I'm not sure I'm quite the target audience for this question, as I'm an agnostic that leans atheist rather than a true atheist. Also, I've never been a horror fan. However, I do love fantasy and can tell you that I get really impatient with mystical and religious elements in fantasy and sci-fi for much the same reasons I get impatient with them in real life. I'm interested in the effect of religion on human behavior, but stuff like prophecies and Chosen Ones generally bore me, unless played for laughs.
To name a specific example, Battlestar Galactica had a lot of fascinating stuff to say about religion in its early seasons, but when God(s?) actually started meddling in things, the show started falling apart. Kara Thrace and her Special Destiny, puh-leese.
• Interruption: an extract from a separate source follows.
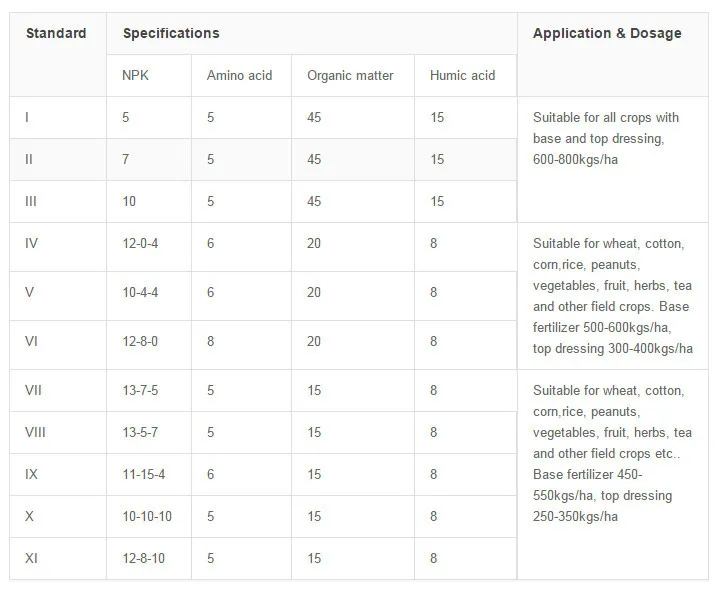Click the NPK sub-header cell
The width and height of the screenshot is (722, 593).
click(x=138, y=76)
A more successful example, imho, is A Song of Ice and Fire, where you see the population gradually turn more and more to religious beliefs thanks to a brutal and devastating war and the fact that some of the beliefs are actually real (like the crazy preacher running around bringing the dead back to life) still affects the plot more because of its effect on the psychology and actions of the humans who believe it than because the Drowned God is actually getting himself involved in the war.
I'm sure that it would depend on the type of atheist or agnostic involved, but for the most part, anybody who strips all forms of creativity and imagination from their thought patterns and tries to replace it with mechanical thoughts, all while trying to train their brain to mimic a robot/machine, would have those particular problems of finding enjoyment from fantasy/science-fiction flicks.
I find that to be quite amusing, considering how many times that ideas from science-fiction and fantasy have become reality, over time.
I'm not sure how horror relates to this, unless you just mean, well, I don't know what you mean by that, actually...
I'd have to go with insane mundane on this one. Movies aren't meant to mimic real life. Without imagination, I guess one would be able to be nothing but critical.
The worst movie date would be one who sits there and logically justifies or disses everything on the screen.
True, but I guess maybe what I was thinking was that at least for horror, some of the fright comes from the idea that what is on screen might actually happen. If something seems entirely implausible I think it loses much of its impact. Or perhaps it's more of a testament to the filmmakers that they can successfully take something implausible and make it scary.
I have never enjoyed horror flicks much, and don't care for most of the fantasy out there either. Although later fantasy films have become more interesting with better graphics, illustrating the film makers ideas of what is there.
Sci-fi I have always enjoyed far more, and do to this day. Becoming agnostic has, if anything, enhanced that genre for me.